On August 8, 1901, pioneering American nuclear scientist Ernest Orlando Lawrence was born. He was awarded the 1939 Nobel Prize in Physics for his invention of the cyclotron. He is also known for his work on uranium-isotope separation for the Manhattan Project, and for founding the Lawrence Berkeley Laboratory and the Lawrence Livermore Laboratory.

“I am mindful that scientific achievement is rooted in the past, is cultivated to full stature by many contemporaries and flourishes only in favorable environment. No individual is alone responsible for a single stepping stone along the path of progress, and where the path is smooth progress is most rapid. In my own work this has been particularly true.”
— Ernest Orlando Lawrence, Nobel Prize banquet speech (29 Feb 1940)

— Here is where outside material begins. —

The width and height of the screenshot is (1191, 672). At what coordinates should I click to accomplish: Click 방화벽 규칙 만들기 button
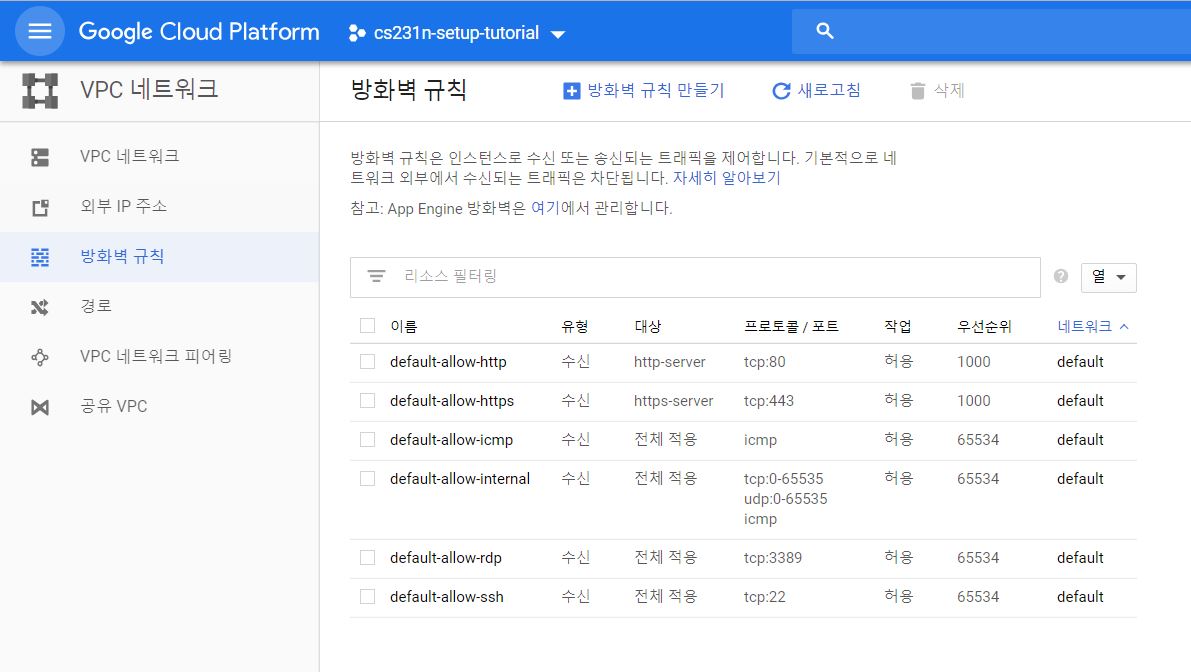tap(644, 91)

Growing Up in South Dakota

Ernest Lawrence grew up in South Dakota. His parents were offsprings of Norwegian immigrants and taught at the high school in Canton, South Dakota. His mother, Gunda, remembered his enormous curiosity when he was still a child. Apparently, the two-year-old Lawrence managed to light a fire with matches and burn down all of his clothes. His mother further remembered that “Ernest was always of a happy disposition and life to him seemed to be one thrill after another, but he was also always persistent and insistent!“. With his high school friends, Lawrence built a very early short-wave radio transmitting station and later applied his experiences to the acceleration of protons [1,2].

Academic Career

Lawrence enrolled at the University of South Dakota and sold kitchenware to farming households in order to finance his education. This training was later helpful, when Lawrence had to sell scientific projects to government officials and funding agencies. After earning his Bachelor degree, the young physicist enrolled at the University of Minnesota in order to finish his master studies and he moved to Yale, where Lawrence received his Ph.D. in 1925. Before even turning 27 years old, Lawrence accepted an associate professor position at Berkeley, where he became the institution’s youngest full professor three years later [1]. In 1936 he became Director of the University’s Radiation Laboratory as well, remaining in these posts until his death [3].

The Cyclotron

It is assumed that while reading a scientific paper by Rolf Widerøe about a device that produced high-energy particles, he was inspired to work on a more compact accelerator that would fit into the Berkeley laboratories. After initial work on the ionization potential of metal vapors, Lawrence invented the cyclotron in 1929. The very first cyclotron he constructed was apparently only 10 cm in diameter and consisted of brass, wire, and sealing wax.In this period, Lawrence and his research group built a bigger machine, which he used to bombard various elements with accelerated particles. In rare cases, completely new elements and hundreds of previously unknown radioactive isotopes of known elements were generated by the particle bombardment. He applied for patent protection for his invention in the USA on January 26, 1932, which was granted to him on February 20, 1934.

Diagram of cyclotron operation from Lawrence's 1934 patent

Diagram of cyclotron operation from Lawrence’s 1934 patent

Radioactive Isotopes and Cancer Therapy

He was invited to the 1933 Solvay Conference to give a presentation on the cyclotron and Lawrence extended the apparatus to a 37-inch cyclotron in June 1937. Two years later, it was used for the first time to bombard iron and produce its first radioactive isotopes. With a more powerful cyclotron he was able to produce the mesons known from cosmic radiation for the first time in 1941, later he extended his studies to antiparticles. In the same year, the first cancer patient received neutron therapy from the cyclotron.

The Nobel Prize in Physics

Ernest Lawrence was awarded the Nobel Prize in physics in 1939 and was the first at Berkeley to become a Nobel Laureate. The scientists was also known as an incredibly prolific writer. Most of his work was published in The Physical Review and the Proceedings of the National Academy of Sciences. He was decorated with numerous awards and prizes including Medal for Merit and he held honorary doctorates of thirteen American and one British University, the University of Glasgow [3].

Later Life

Lawrence was instrumental in the development of the atomic bomb during the Second World War, after the war he campaigned for a nuclear test ban and was a member of the US delegation to the 1958 Geneva conference on the subject. After the war, Lawrence campaigned extensively for government sponsorship of large scientific programs.. The 103rd element of the chemical periodic table, Lawrencium (Lr), was named after him.

Ernest Orlando Lawrence passed away on August 27, 1958 at age 57.